Data under study:
──────
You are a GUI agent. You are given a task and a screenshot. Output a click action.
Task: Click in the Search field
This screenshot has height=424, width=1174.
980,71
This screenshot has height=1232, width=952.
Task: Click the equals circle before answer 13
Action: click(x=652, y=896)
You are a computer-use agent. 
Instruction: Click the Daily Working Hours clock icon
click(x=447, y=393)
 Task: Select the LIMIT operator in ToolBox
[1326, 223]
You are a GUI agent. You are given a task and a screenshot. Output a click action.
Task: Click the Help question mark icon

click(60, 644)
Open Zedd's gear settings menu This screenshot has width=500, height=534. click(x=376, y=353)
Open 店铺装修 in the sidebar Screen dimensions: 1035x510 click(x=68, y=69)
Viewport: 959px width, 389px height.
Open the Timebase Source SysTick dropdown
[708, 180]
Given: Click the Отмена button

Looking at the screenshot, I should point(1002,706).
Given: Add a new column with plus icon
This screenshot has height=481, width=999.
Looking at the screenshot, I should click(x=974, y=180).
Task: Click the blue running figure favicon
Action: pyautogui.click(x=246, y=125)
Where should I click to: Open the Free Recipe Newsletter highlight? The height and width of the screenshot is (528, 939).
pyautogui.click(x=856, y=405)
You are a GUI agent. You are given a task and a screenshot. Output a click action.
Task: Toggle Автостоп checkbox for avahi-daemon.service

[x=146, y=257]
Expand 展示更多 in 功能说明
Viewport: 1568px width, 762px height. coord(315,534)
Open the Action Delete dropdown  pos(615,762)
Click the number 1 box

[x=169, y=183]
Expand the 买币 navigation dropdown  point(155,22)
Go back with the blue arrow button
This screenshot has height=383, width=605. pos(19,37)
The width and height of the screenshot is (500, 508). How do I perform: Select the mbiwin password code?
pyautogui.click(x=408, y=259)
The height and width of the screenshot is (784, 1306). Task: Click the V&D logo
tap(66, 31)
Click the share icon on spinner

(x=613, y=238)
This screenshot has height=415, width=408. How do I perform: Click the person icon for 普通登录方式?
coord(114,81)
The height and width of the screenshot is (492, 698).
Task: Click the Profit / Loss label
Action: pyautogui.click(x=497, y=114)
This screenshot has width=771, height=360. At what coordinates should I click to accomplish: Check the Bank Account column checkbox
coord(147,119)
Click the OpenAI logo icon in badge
──────
Task to complete: Please transcribe the material above precisely as it stands.

Result of this exercise:
You are a GUI agent. You are given a task and a screenshot. Output a click action.
Task: Click in the Search field
This screenshot has height=424, width=1174.
980,71
This screenshot has height=1232, width=952.
Task: Click the equals circle before answer 13
Action: click(x=652, y=896)
You are a computer-use agent. 
Instruction: Click the Daily Working Hours clock icon
click(x=447, y=393)
 Task: Select the LIMIT operator in ToolBox
[1326, 223]
You are a GUI agent. You are given a task and a screenshot. Output a click action.
Task: Click the Help question mark icon

click(60, 644)
Open Zedd's gear settings menu This screenshot has width=500, height=534. click(x=376, y=353)
Open 店铺装修 in the sidebar Screen dimensions: 1035x510 click(x=68, y=69)
Viewport: 959px width, 389px height.
Open the Timebase Source SysTick dropdown
[708, 180]
Given: Click the Отмена button

Looking at the screenshot, I should point(1002,706).
Given: Add a new column with plus icon
This screenshot has height=481, width=999.
Looking at the screenshot, I should click(x=974, y=180).
Task: Click the blue running figure favicon
Action: pyautogui.click(x=246, y=125)
Where should I click to: Open the Free Recipe Newsletter highlight? The height and width of the screenshot is (528, 939).
pyautogui.click(x=856, y=405)
You are a GUI agent. You are given a task and a screenshot. Output a click action.
Task: Toggle Автостоп checkbox for avahi-daemon.service

[x=146, y=257]
Expand 展示更多 in 功能说明
Viewport: 1568px width, 762px height. coord(315,534)
Open the Action Delete dropdown  pos(615,762)
Click the number 1 box

[x=169, y=183]
Expand the 买币 navigation dropdown  point(155,22)
Go back with the blue arrow button
This screenshot has height=383, width=605. pos(19,37)
The width and height of the screenshot is (500, 508). How do I perform: Select the mbiwin password code?
pyautogui.click(x=408, y=259)
The height and width of the screenshot is (784, 1306). Task: Click the V&D logo
tap(66, 31)
Click the share icon on spinner

(x=613, y=238)
This screenshot has height=415, width=408. How do I perform: Click the person icon for 普通登录方式?
coord(114,81)
The height and width of the screenshot is (492, 698).
Task: Click the Profit / Loss label
Action: pyautogui.click(x=497, y=114)
This screenshot has width=771, height=360. At what coordinates should I click to accomplish: Check the Bank Account column checkbox
coord(147,119)
Click the OpenAI logo icon in badge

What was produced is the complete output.